Dr. Escudier told delegates, “If you want to select patients based on their metastatic site of disease, you can rest assured that outcome in terms of PFS is equivalent, whatever the site. Patients who are lung metastatic at baseline get the same benefit in terms of tumour shrinkage as those who have no metastasis. This compound shrinks tumours, sometimes impressively, in 76% of patients. Targeted agents decrease tumour vascularization. Being hypervascular tumours which depend on angiogenesis for growth and metastasis, RCCs become almost vessel-free when given the tyrosine kinase inhibitor.”

He noted, too, that clinical metastasis to the brain was much more frequent among placebo-treated patients than those randomized to sorafenib. One possible explanation is that the active treatment is able to pass through the blood-brain barrier. Dr. Escudier’s colleague, researcher Dr. Christophe Massard, reported that of 139 patients evaluated, 10 developed brain metastasis, which was significantly fewer than with placebo (3% vs. 12%; P=0.049). The one-year incidence of brain metastasis for sorafenib vs. best supportive care was 3% and 10%, respectively, and 4% vs. 20% at two years. Therefore, he concluded, anti-angiogenic therapy with the oral multikinase inhibitor could be an effective treatment to prevent metastasis to the brain.

Drs. Escudier and Gore both agreed that conventional clinical end points to measure response to targeted therapy, such as WHO (World Health Organization) or RECIST (Response Evaluation Criteria in Solid Tumors) criteria, might underestimate the efficacy of treatment with targeted agents because the new multitargeted agents act more by inducing tumour necrosis than by causing tumour shrinkage. Viewed on a scan, therefore, tumour responses present a picture of tumour destruction with central necrosis progressing from inside the tumour toward the periphery, rather than tumour shrinkage progressing from the periphery to the interior, as is the case with cytokine treatment, Dr. Gore explained.

In a related presentation, Dr. John Wagstaff, Professor and Honorary Consultant in Medical Oncology, South West Wales Cancer Institute, Singleton Hospital, Swansea, UK, stated that in terms of survival benefit, achieving stable disease with a multikinase inhibitor appears to be just as important as having an objective response. Response rates with sorafenib, for example, are lower than with sunitinib, but the clinical benefit rate, defined as response plus stable disease and reflecting PFS, are in the order of 80% for both compounds, with both demonstrating significant benefits in PFS.

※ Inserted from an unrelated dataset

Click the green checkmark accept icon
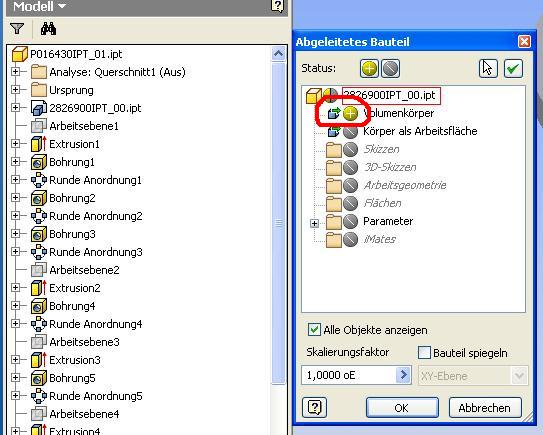This screenshot has height=435, width=543. pyautogui.click(x=513, y=68)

Dr. Escudier noted that sorafenib is much less toxic than high-dose IL-2 and likely better tolerated than IFN-a. Common side effects of sorafenib treatment include hypertension, diarrhea, rash and, above all, hand-foot skin reactions which may be painful but can usually be managed by supportive measures, preventive therapies and/or dose modifications.

New Paradigms

Dr. Sylvie Négrier, Medical Oncology Department, Centre Léon-Bérard, Lyon, France, believes that based on the PERCY Duo and Quattro trials, only about 15% of the whole population of metastatic RCC patients are likely to derive any response rate benefit from treatment with IL-2 or IFN-a. In addition, she commented, these patients must have a very good performance status to begin with and disease limited to not more than one metastatic organ site, which are very rigorous and strict criteria. “But for the large majority of patients [85%], cytokines are no longer recommended,” she noted. “New agents, like anti-angiogenic compounds, must now be the initial treatment of choice.” Moreover, she added, the outcome of patients in the TARGETs trial demonstrated that those given sorafenib with or without prior therapy with IFN-a, IL-2 or both achieve the same duration of PFS. “In terms of response rates, 9% of patients who did not get prior cytokines had partial responses compared with 10% of those who had been given cytokines earlier, while the figures for stable disease were 75% and 74%, respectively, giving an overall clinical benefit of 84% in both groups, whether receiving cytokines or not,” she reported.

Dr. Négrier concluded that sorafenib demonstrated a consistent, significant clinical benefit with an improved disease control rate and a twofold improvement in PFS, with similar toxicities in cytokine-naive and cytokine-treated patients with advanced RCC.